I was just dumped. I realize now I was a bad partner because I've been depressed. I have an appointment to see a therapist in a week but I'm having trouble figuring out how to get through and meeting my obligations for the next few days (I am not suicidal).

My girlfriend just broke up with me. We were together for about 6 months. This was the first person I have dated in over a decade who I was really excited about being with, so I am not taking this well, to say the least.

She said that it was because I never seemed interested in her. I didn't ask her a lot of questions, and when we were together she felt like she had to carry most of the conversation. These things are both true. I was vaguely aware of this problem while we were dating. But to be honest, that doesn't sound like me. At least, that's not how I used to be. I never really had these communication problems before. And honestly, while I really liked her, I never felt like myself when I was with her.

Now that I've thought about it, I haven't felt like myself around anyone for the past year or so. I'm pretty sure I'm dealing with depression.

She said she would like to keep in touch and remain friends, and I believe she is sincere in that. I have a lot of important work to do this weekend and next week and I just don't have time to curl up in a ball on the couch for hours on end.
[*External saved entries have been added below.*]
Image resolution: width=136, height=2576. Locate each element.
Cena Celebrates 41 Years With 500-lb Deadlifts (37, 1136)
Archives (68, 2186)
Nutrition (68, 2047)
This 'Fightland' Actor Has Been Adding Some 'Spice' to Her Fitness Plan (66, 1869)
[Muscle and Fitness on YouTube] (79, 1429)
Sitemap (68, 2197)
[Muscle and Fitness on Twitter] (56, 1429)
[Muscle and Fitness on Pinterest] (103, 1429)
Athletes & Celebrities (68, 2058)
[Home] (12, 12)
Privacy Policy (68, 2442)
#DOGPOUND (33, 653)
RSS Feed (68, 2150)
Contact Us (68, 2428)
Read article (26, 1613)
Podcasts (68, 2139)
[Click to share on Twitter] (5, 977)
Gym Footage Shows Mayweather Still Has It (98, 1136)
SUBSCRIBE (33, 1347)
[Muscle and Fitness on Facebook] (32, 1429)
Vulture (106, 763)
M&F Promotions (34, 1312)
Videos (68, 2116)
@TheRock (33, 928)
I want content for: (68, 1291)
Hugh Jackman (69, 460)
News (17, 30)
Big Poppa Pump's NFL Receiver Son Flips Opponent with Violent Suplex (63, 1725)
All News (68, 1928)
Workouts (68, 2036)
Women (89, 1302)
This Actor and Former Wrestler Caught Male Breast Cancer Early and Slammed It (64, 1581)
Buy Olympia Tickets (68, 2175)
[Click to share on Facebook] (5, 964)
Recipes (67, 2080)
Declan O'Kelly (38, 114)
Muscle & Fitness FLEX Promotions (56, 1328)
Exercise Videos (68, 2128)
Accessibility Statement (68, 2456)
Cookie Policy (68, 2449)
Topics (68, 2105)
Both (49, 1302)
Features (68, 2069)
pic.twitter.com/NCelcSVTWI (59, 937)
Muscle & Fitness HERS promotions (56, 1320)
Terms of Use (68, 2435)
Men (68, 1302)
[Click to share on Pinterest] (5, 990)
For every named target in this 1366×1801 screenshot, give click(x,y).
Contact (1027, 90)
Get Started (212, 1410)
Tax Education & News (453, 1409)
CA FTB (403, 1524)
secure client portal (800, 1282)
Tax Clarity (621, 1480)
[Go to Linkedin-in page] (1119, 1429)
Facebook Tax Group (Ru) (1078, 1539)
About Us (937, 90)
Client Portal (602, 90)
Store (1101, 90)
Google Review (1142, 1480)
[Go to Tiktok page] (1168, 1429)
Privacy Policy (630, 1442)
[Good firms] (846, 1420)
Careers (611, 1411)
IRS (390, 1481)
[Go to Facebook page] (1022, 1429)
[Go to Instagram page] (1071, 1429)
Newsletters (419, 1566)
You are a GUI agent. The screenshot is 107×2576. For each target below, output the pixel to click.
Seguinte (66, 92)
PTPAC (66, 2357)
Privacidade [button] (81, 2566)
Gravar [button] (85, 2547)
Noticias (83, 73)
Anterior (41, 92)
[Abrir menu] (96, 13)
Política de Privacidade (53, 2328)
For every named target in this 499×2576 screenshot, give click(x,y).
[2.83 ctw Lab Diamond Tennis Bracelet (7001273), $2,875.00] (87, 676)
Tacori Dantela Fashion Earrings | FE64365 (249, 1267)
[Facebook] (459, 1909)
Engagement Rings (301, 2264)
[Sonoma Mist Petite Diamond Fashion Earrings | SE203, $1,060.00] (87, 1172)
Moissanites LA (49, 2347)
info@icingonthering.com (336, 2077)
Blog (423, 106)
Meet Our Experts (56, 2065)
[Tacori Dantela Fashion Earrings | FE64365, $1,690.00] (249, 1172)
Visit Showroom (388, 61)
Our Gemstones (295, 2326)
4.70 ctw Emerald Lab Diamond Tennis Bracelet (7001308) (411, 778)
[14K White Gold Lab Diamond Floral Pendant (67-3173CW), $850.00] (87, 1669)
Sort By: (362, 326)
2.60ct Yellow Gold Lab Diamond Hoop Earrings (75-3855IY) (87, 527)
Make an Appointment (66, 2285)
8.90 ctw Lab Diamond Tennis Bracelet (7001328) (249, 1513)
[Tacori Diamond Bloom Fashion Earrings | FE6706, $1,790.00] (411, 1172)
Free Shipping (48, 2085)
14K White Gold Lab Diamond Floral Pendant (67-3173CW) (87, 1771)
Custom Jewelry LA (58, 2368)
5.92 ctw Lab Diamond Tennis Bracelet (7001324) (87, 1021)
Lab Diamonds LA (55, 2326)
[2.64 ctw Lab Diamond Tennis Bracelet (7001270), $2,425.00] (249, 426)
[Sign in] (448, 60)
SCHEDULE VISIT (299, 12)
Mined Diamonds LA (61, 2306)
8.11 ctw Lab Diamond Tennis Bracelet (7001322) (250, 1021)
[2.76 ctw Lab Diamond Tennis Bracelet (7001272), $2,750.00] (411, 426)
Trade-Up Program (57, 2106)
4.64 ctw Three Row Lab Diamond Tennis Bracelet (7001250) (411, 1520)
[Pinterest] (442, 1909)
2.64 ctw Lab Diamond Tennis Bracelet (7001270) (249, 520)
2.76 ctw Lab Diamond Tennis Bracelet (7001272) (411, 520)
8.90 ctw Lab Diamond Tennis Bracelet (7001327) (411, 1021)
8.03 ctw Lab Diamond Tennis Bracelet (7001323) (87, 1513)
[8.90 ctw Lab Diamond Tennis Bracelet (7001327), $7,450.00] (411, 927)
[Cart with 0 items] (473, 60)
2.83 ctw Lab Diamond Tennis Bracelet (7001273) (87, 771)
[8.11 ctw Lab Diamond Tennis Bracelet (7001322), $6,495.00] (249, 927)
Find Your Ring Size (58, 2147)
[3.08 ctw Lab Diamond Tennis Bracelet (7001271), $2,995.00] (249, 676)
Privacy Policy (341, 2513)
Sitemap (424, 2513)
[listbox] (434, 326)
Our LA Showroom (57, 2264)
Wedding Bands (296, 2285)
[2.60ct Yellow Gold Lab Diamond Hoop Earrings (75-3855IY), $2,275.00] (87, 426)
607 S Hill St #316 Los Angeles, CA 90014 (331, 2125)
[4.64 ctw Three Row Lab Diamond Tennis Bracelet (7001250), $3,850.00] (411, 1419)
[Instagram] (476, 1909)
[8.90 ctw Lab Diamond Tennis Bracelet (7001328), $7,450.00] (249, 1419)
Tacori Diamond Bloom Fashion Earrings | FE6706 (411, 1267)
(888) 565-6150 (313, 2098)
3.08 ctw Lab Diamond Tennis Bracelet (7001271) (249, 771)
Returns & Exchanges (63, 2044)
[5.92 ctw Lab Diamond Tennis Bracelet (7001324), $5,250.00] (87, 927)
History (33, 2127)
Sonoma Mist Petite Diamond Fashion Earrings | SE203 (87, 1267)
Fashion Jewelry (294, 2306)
The only thing that even remotely soothes me at this point (and helps me focus on work) is to think about getting help for my depression, seeing her once I'm feeling better, and convincing her that I'm not really the distant and uncommunicative person I was while we were together.

I know this is unhealthy. Sure, it could happen. But then again it might not. Even if I manage to beat this depression and become "my old self" again, she could have a million reasons why she doesn't want to get back together.

I have an appointment for therapy in a week, and I'll be evaluated for medication. But that seems like a long way away from here. I will be seeing some friends briefly, which I know is what people recommend in these situations, but I'll have to spend most of my time working. I don't know what to do. Do I indulge in these reconciliation fantasies to help get me through the next week? Is there anything else I can do?
posted by mcmile to Human Relations (13 answers total) 9 users marked this as a favorite
Best answer: So when I have stressful situations that lead to obsessive thoughts I try to use mindfulness techniques to reduce my level of anxiety about them.

For example, http://ianellis-jones.blogspot.com/2010/12/mindfulness-and-obsessional-thoughts.html - I don't know if everything on that site is perfect, but that one page sums it up reasonably well.

Basically you can have obsessive thoughts, just recognize them as being that - just thoughts. Observe them. But you don't need to act on them. Focus on what's right in front of you.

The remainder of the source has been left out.